Ich griff nach seinen Händen und betrachtete mit einem komischen Gefühl im Bauch.

Auf seiner Stirn hat sich ein Schweißfilm gebildet, er ist blass und er hat immer noch Fieber. Es sieht nicht so aus, als würde es ihm bald besser gehen. Was auch immer er sich da gestern zu gezogen hat, ist nichts von einer Nacht gewesen.

"Owen", flüstere ich und er sieht mich aus müden, trüben Augen an. Er gefällt mir wesentlich besser, wenn er lächelt, gute Laune hat und mit mir romantische Ausflüge macht, als in so einem kraftlosen, traurigen Zustand.

Am liebsten würde ich mit ihm tauschen. Ich wäre lieber krank, als mit anzusehen wie es ihm schlecht geht. Dann müsste er diesen Anblick bei mir zwar ertragen, aber .. nun ja. Lieber ich, als andere!

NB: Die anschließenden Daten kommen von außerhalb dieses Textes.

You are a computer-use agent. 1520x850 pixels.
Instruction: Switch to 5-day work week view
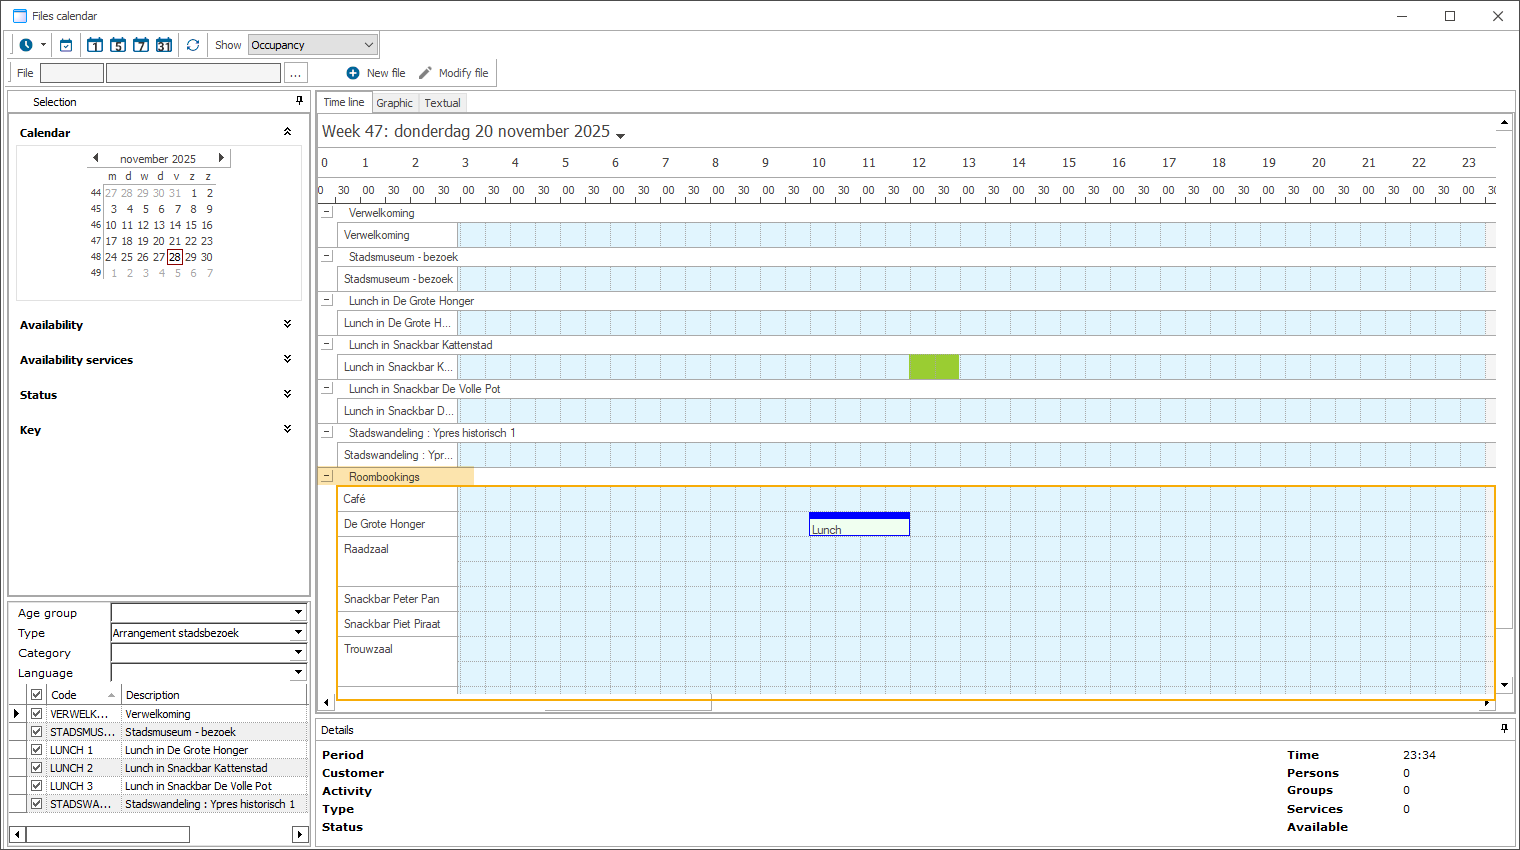118,45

"Kannst du mir ein Bad einlassen. Ich fühle mich ganz schlecht", sagt er mit einer leisen, rauen Stimme. Ich beiße mir auf die Unterlippe, da ich beinahe gesagt hätte, dass er auch ziemlich schlecht aussieht, aber ich denke, dass sich eine solche Aussage negativ auf sein Ego auswirken würde. Männer sind doch immer anders, wenn sie krank sind - total sensibel. Zumindest ist das bei meinem Vater so. Wenn mein Vater krank ist, dann bezeichnet meine Mutter ihn immer als ihr Baby, da er immer den Tränen nah und total unbeholfen ist. Man kann es sich bei einem erwachsenen Menschen gar nicht vorstellen, aber auch in einem noch so hart aussehenden Kerl steckt etwas weiches!

"Ja, warte hier. Ich stell das Wasser schon einmal an und dann hol ich dich. Lehn dich noch einen Moment zurück und ruh dich aus", sage ich und streichle ihm über seine erhitze Wange, bevor ich wieder aufstehe und schnell Richtung Badezimmer eile. Kalte Luft streift meine Beine und als ich an mir hinabsehe, stelle ich fest, dass ich immer noch mein kurzes Kleid vom Vortag trage. Das muss ich gleich dringend ausziehen. Es entspricht nicht nur nicht der Lokation, sondern ist zudem noch recht ungemütlich auf die Dauer.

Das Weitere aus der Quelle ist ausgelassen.